Enabling Email Routing
- In Cloudflare, go to your domain → Email → Email Routing
- Click Enable Email Routing
- Cloudflare will add the required MX records automatically

Creating Routes
Set up where incoming emails should go:
- Click Create address
- Enter the local part (e.g.,
hellofor[email protected]) - Set the destination as your Gmail address
- Save
You can create multiple addresses or use a catch-all to forward everything:
- Go to Routing rules → Catch-all
- Set action to Send to an email
- Enter your Gmail address
Now any email to *@yourdomain.com lands in your Gmail inbox.

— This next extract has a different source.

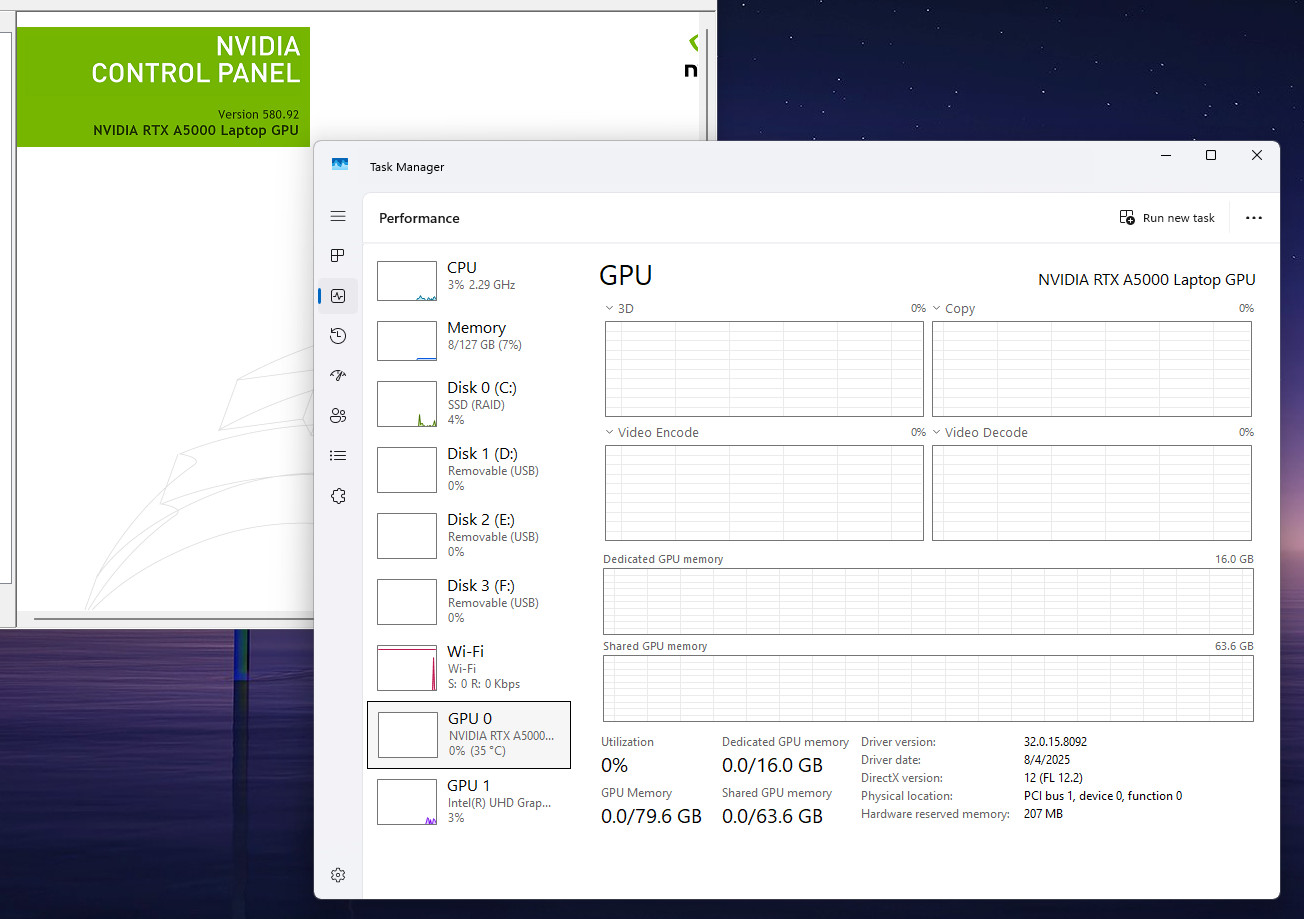
Task: Expand the Copy engine graph dropdown
Action: pyautogui.click(x=953, y=309)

Verifying the Gmail Address
With email routing active, you can complete the Gmail setup:
- Go back to Gmail settings where you left off
- Gmail should have sent a verification code to your custom address
- Check your inbox for the code and enter it
You can now send and receive emails from your custom domain through Gmail.
Part 4: Sending from Multiple Addresses
Once your domain is verified with SES, you can send from any address at that domain. Want support@, hello@, and billing@? Just add each one in Gmail’s “Send mail as” settings using the same SMTP credentials.
For multiple domains, repeat the SES verification process for each domain. The same SMTP credentials work for all verified domains in your account.
Cost Breakdown
Sending (AWS SES):
- $0.10 per 1,000 emails
- Sending 1,000 emails/month = $0.10/month = $1.20/year
Receiving (Cloudflare Email Routing):
- Free
Total: Less than $2/year for most personal/small business use, compared to $72+/year for Google Workspace.
The only scenario where this doesn’t make sense is if you need shared mailboxes, calendars, or other collaboration features that come with Workspace/365. For individual email addresses on custom domains, this setup wins.
Troubleshooting
Emails going to spam:
Check your authentication with mail-tester.com. Send a test email to their address and they’ll score your setup. Common issues:
- Missing SPF record
- DKIM not verified yet
- No DMARC record
- “From” domain doesn’t match MAIL FROM domain
Gmail verification email not arriving:
Make sure Cloudflare Email Routing is active and your route is set up before triggering the Gmail verification. You can also check SES for any bounced emails.
SES still in sandbox:
You can only send to verified addresses while in sandbox. Either verify the test address or wait for production access approval.
Wrapping Up
Email hosting has become a commodity that providers charge premium prices for. But the underlying protocols are open standards and the infrastructure to run them costs almost nothing at small scale.
This setup gives you:
- Professional email addresses on your domain
- Full Gmail interface for reading and writing
- Proper authentication (DKIM, SPF, DMARC) for good deliverability
- Near-zero ongoing costs
The tradeoff is 30 minutes of initial setup and needing to manage DNS records yourself. For developers who already live in AWS and Cloudflare, that’s not much of a tradeoff at all.